The news hit Elizabeth and me exceptionally hard, because she taught him, too. We were close to the alleged molester’s family.  And the news came in a week when a friend and colleague at Arroyo Grande High School whom I respected and admired–and feel so much the same for his wife and for his three children, all students of mine–died unexpectedly. It has been a steep and sobering tailspin.

As to the crimes, I have been dismayed by the comments that have followed the news stories about the accused man because they call for summary and vigilante justice. That solves nothing and helps no one. It only makes us all complicit in a different kind of savagery.

I find it just as difficult to summon any sympathy for the accused, if the accusations are true. I can find none.

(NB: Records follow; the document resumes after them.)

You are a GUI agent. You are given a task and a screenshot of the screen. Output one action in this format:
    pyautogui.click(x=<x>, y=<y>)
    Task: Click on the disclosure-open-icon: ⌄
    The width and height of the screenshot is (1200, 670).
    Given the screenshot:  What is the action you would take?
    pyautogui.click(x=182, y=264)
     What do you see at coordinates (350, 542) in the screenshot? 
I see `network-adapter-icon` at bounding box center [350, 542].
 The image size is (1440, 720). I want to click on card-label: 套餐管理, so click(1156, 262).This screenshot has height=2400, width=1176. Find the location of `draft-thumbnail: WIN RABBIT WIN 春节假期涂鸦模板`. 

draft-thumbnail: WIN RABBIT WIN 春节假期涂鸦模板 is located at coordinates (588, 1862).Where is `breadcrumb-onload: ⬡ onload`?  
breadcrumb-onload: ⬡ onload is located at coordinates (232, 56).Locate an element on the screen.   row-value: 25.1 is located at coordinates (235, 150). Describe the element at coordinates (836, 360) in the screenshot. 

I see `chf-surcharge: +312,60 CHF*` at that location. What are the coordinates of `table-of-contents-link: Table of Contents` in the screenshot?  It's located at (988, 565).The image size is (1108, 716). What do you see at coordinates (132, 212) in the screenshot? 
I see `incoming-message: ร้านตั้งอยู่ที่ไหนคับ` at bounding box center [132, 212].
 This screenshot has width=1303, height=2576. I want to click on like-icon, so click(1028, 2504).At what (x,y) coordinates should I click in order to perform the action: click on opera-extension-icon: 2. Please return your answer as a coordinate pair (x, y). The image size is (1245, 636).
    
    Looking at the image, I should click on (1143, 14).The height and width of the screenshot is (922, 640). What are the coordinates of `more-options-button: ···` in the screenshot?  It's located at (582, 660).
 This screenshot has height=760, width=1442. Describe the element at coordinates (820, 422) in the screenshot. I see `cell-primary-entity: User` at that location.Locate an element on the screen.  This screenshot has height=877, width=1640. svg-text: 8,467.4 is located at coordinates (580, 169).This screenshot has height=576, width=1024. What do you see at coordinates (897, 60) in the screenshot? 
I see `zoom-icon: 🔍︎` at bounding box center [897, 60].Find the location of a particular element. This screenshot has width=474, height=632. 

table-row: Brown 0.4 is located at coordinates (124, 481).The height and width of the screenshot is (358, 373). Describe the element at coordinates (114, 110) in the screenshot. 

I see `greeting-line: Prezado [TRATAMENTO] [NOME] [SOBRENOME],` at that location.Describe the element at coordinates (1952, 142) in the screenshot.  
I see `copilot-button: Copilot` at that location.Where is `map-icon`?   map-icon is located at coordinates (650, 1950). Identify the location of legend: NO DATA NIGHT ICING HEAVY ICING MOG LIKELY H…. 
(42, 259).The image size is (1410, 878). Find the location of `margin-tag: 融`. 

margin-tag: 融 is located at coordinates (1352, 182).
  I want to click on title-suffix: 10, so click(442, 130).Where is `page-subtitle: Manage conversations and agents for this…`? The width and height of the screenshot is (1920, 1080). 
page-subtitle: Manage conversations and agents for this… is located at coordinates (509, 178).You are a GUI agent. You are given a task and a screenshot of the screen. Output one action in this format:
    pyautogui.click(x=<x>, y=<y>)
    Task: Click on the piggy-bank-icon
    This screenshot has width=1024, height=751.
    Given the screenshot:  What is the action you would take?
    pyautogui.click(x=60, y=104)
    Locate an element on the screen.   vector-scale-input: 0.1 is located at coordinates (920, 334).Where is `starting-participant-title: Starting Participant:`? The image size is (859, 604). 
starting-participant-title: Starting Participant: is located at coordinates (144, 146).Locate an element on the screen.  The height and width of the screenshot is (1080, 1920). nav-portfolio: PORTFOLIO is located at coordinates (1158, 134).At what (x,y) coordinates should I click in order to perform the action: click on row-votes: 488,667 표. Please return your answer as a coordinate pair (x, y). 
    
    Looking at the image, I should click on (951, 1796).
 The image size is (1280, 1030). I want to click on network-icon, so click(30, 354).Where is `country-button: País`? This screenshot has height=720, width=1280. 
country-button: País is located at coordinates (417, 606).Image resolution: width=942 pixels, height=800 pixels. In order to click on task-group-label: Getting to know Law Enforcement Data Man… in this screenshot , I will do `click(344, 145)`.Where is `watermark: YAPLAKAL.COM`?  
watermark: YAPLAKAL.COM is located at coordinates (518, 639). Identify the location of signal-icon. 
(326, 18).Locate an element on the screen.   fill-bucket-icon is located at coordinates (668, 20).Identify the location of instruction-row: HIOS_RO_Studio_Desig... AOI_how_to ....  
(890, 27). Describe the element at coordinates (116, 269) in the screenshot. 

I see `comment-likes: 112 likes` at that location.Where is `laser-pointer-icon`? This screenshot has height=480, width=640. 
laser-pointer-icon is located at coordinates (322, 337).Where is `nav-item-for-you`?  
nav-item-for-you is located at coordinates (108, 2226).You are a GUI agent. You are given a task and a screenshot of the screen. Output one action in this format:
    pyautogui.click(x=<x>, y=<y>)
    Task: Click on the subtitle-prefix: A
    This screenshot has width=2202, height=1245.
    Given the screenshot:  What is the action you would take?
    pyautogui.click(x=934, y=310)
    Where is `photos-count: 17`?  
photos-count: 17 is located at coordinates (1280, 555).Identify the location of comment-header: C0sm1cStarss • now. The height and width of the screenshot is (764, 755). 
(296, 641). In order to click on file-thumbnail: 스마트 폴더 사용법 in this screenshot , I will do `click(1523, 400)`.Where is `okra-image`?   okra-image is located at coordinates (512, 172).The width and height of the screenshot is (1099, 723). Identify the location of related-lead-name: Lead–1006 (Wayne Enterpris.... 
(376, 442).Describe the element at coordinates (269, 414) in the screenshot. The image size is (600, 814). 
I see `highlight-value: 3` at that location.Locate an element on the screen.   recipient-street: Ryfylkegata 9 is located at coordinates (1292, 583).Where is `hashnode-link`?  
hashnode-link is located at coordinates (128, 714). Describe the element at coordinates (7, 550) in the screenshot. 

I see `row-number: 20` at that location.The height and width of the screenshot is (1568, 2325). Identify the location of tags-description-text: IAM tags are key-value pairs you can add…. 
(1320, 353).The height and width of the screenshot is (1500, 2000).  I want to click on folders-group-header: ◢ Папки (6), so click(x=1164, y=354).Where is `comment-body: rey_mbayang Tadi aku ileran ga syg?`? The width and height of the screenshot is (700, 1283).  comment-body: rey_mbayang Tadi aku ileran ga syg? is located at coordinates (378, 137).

Child molesters are narcissists; they see other human beings as objects, as manipulatives, in their drive for gratification. They lack any kind of empathy (it is said that the accused man abused animals, as well). There must be something dead inside a person who does these things. Yes, the accused was more than likely physically and sexually abused himself. So was I.

And this is what growing up as a victim–if that’s what you choose to be–of violence and sexual abuse is like: every conscious moment is lived in fear. There is a constant undercurrent of dread, of impending doom, that you can never push aside. People like me have a sense of hypervigilance and a pronounced startle reflex: we jump at a dog’s bark or a Fourth of July firecracker. The anxiety is so pervasive that the most reliable palliatives are alcohol or drugs. Those are the only things that consistently and reliably push the fear aside, that allow a fleeing moment of release and self-acceptance, because abuse victims very often are generous, compassionate people with everyone except for themselves.

That is the kind of life that at least nine little girls, who will of course blame themselves for what happened to them, might live out.

They are not doomed to that. It will take an immense amount of hard work on their part, built, I believe, on a foundation of prayer, on our part, to bring them the healing they deserve.

What was done to these little girls was evil and it was powerful. Evil always presents itself this way, as something that is powerful, insurmountable,irresistible. But this self-infatuation is its weakest point. Evil cannot outlast the good will of all of us who love children. I became a teacher because I love children. One of the kindest compliments paid my teaching wasn’t about brilliant lectures. It was about providing a classroom that was safe and accepting.

And evil cannot outlast the power of God, who loves children most of all. These little girls are wounded. They are not damaged. Nothing and no one can violate the loving intention with which they were made.

Because these little girls are incarnate proof of God’s love for all of us, they have every chance, with our help, to become strong, loving and beloved women someday. They may themselves become the mothers of little girls of unimagined–even wondrous– strength and compassion.

This is how the cycle of abuse is broken. I hope it will be broken, too, in the accused man’s family.

But it takes time–God’s time–and in the meantime, the hurt we feel for little girls we may never know sears us. That is God’s intention, I think, as well. He is reminding us in our own pain, and our anger, that we are alive, that we care, that we love, that we endure.

And the Lord, as my  Book of Common Prayer would remind me, endureth forever.